Tangent Vector Calculator

Calculator

Supports trigonometric, exponential, and power expressions. Use variables t, x, y as shown.

Accepted functions

sin cos tan asin acos atan sqrt abs exp log pow

Mode

Pick the curve representation.

Step size h

Central difference uses ±h around the point.

Direction option

Return unit tangent vector

When unchecked, returns raw derivative vector.

x(t)

y(t)

t₀

x(t)

y(t)

z(t)

t₀

f(x)

Use variable x.

x₀

F(x, y)

Use variables x and y.

x₀

y₀

Formula used

Parametric curve: If r(t)=<x(t), y(t)> then tangent vector is r′(t)=<dx/dt, dy/dt>. For 3D, include dz/dt.
Explicit curve: For y=f(x), direction <1, f′(x)> and slope is f′(x).
Implicit curve: For F(x,y)=0, the gradient ∇F=<F_x, F_y> is normal, so a tangent direction is <F_y, −F_x>.
Numerical derivative: Central difference f′(a) ≈ (f(a+h) − f(a−h)) / (2h).

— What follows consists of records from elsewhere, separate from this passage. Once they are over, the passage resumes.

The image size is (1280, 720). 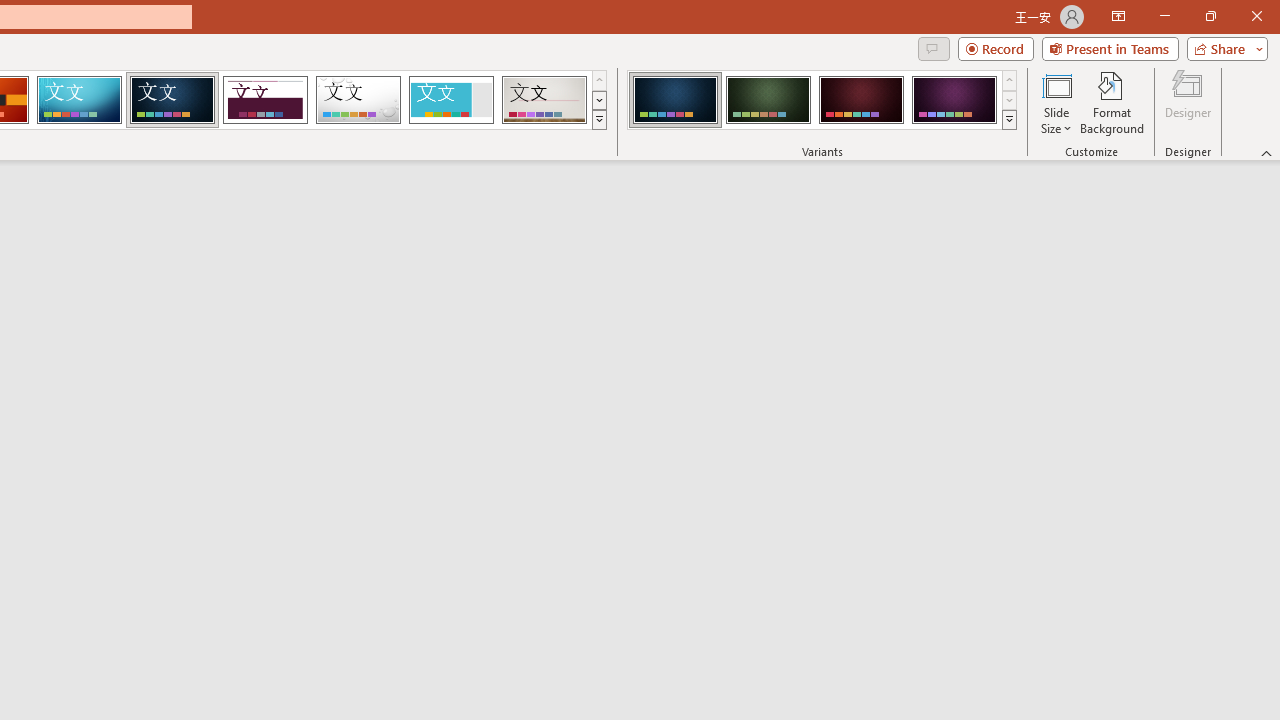 What do you see at coordinates (953, 100) in the screenshot?
I see `'Damask Variant 4'` at bounding box center [953, 100].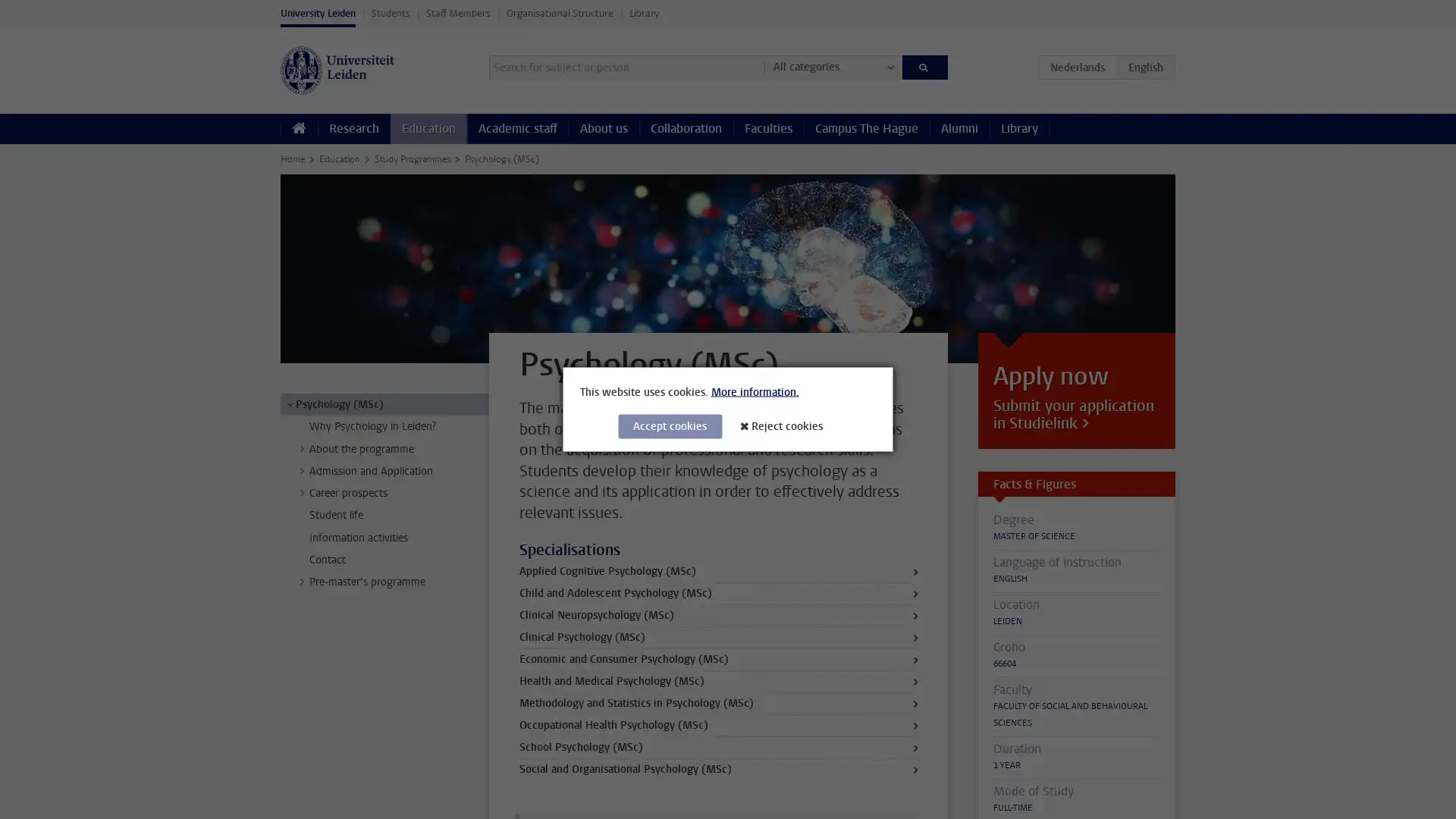 The height and width of the screenshot is (819, 1456). Describe the element at coordinates (290, 403) in the screenshot. I see `>` at that location.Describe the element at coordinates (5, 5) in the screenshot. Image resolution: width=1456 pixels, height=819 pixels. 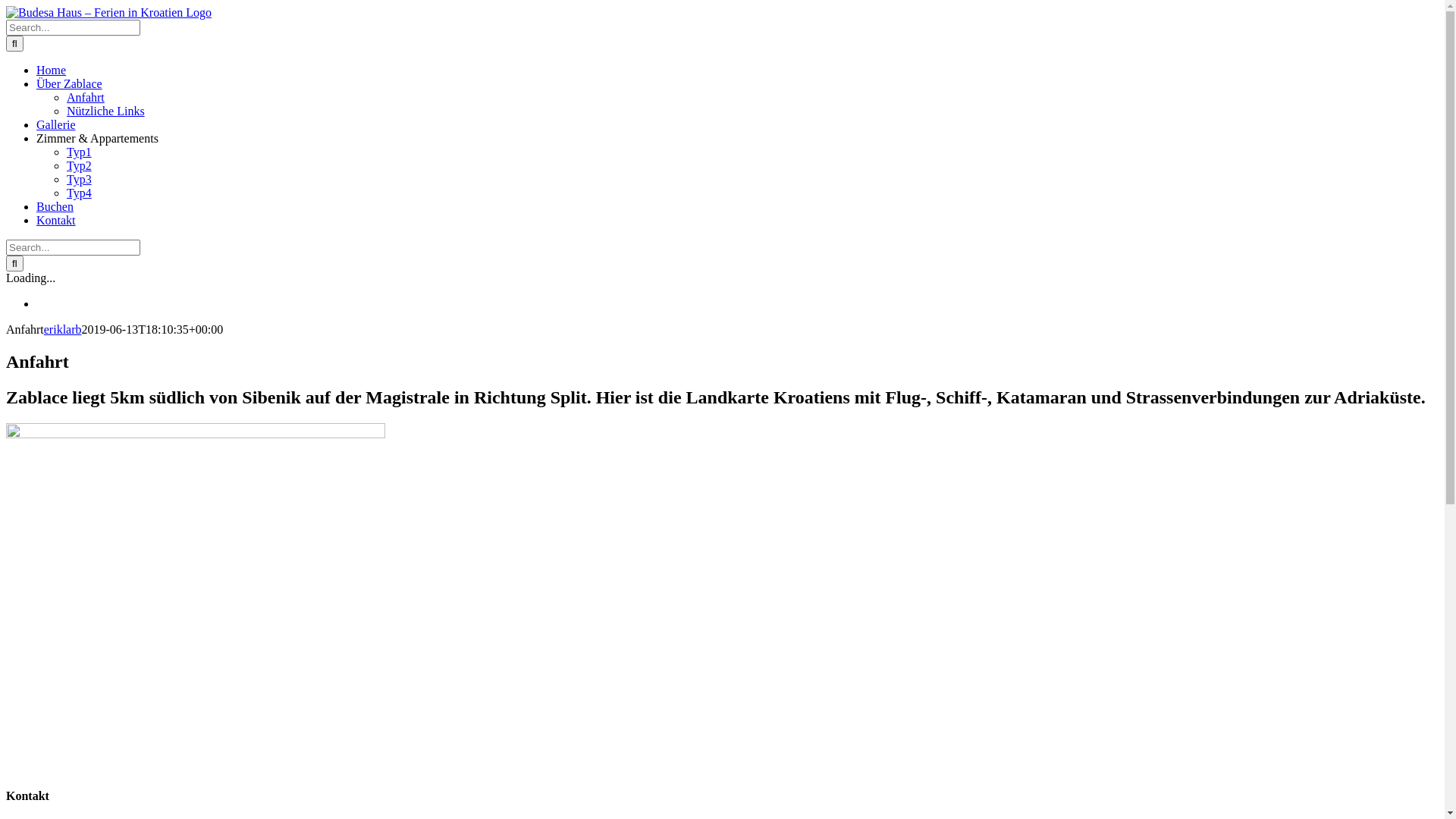
I see `'Skip to content'` at that location.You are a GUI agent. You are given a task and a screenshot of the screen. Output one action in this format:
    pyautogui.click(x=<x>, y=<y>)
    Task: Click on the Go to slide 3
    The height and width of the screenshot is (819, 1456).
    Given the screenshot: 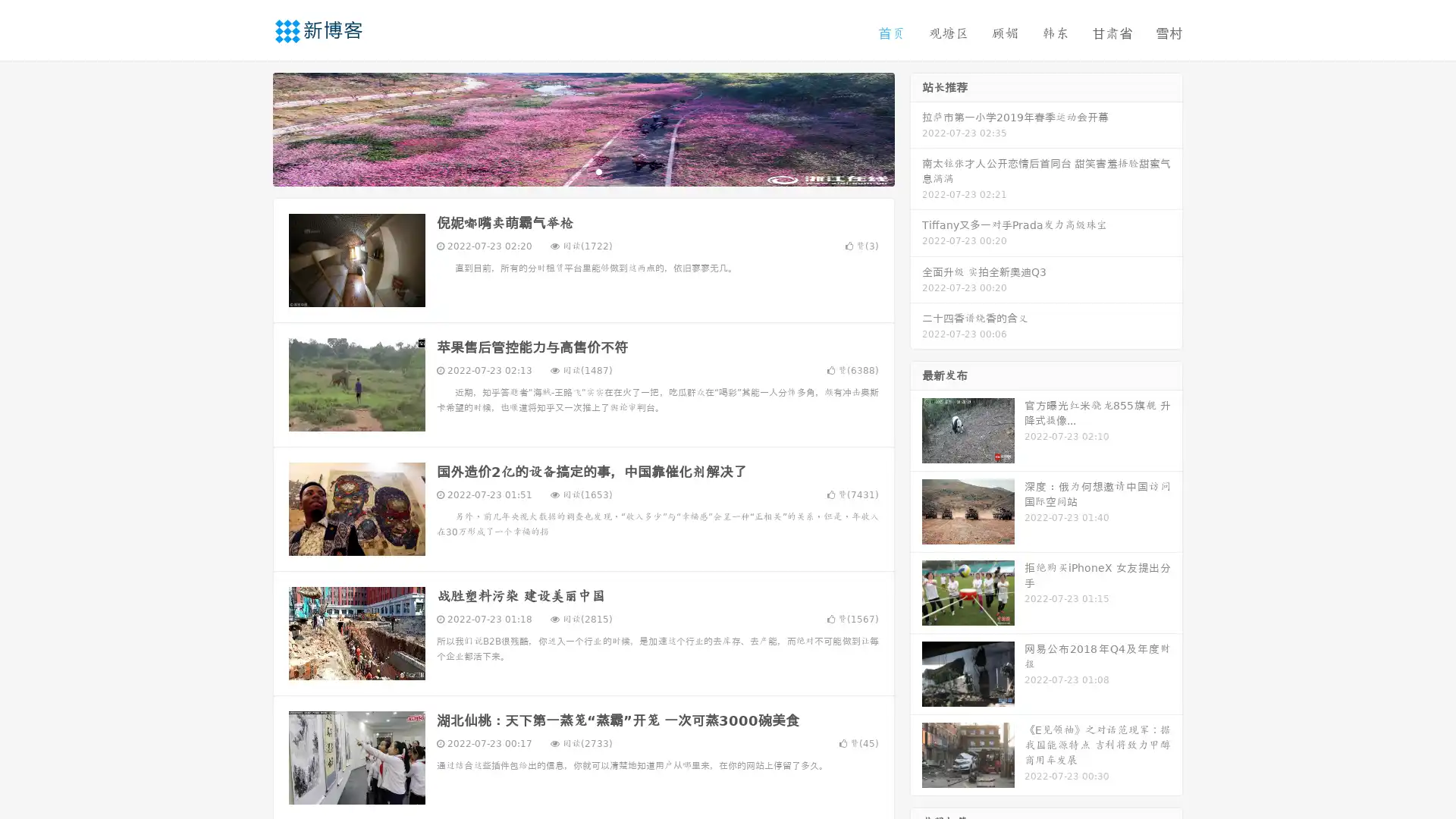 What is the action you would take?
    pyautogui.click(x=598, y=171)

How to use this calculator

Choose a mode that matches your curve: parametric, explicit, or implicit.
Enter the function expressions using the shown variable names.
Set the evaluation point (t₀ or x₀,y₀) and a small step size h.
Enable unit tangent if you want a normalized direction vector.
Press submit to see the tangent vector, magnitude, slope, and line form.

Example data table

Mode	Input	Point	Output tangent
Parametric (2D)	x=cos(t), y=sin(t), t₀=π/4	(0.7071, 0.7071)	<−0.7071, 0.7071>
Explicit	f(x)=x^2, x₀=2	(2, 4)	<1, 4>
Implicit	x^2+y^2−1=0, (0.6,0.8)	(0.6, 0.8)	<1.6, −1.2>
Parametric (3D)	x=cos(t), y=sin(t), z=t, t₀=1	(0.5403, 0.8415, 1)	<−0.8415, 0.5403, 1>

FAQs

1) What is a tangent vector?

A tangent vector is a direction that “just touches” a curve at a point. For parametric curves it is the derivative of the position vector, and for explicit curves it follows the derivative slope at that x-value.

2) Why do you use numerical differentiation?

It works for many formulas without symbolic algebra. Central differences are accurate for small step sizes, especially for smooth functions, and they avoid manual derivative mistakes while staying fast.

3) How do I choose a good step size h?

Start with 1e-4 or 1e-5 for typical inputs. If results look unstable, try a slightly larger h. If results look overly smoothed, try a smaller h, but too small can amplify rounding errors.

4) What does “unit tangent” mean?

A unit tangent vector has length 1. It keeps only the direction, not the speed of the parameter. This is useful for geometry, arc-length work, and for comparing directions across different parameterizations.

5) Why can the tangent be undefined?

If the derivative vector becomes zero, the curve has no unique tangent direction at that point. For implicit curves, a zero gradient means the normal is not defined, so tangent direction may not be unique.

6) Does the tangent vector depend on parameterization?

Yes. The raw derivative scales with how fast the parameter runs along the curve. However, the unit tangent direction usually matches the geometric direction, unless the parameterization reverses orientation.

7) What if my curve includes absolute values or roots?

You can use functions like abs() and sqrt(). Be careful at points where the function is not smooth, because derivatives may change abruptly and numeric estimates can vary with h.

8) How can I verify the output?

Check that the tangent line touches the curve near the point and that the direction makes sense. For implicit curves, confirm the tangent is perpendicular to the gradient by checking the dot product is near zero.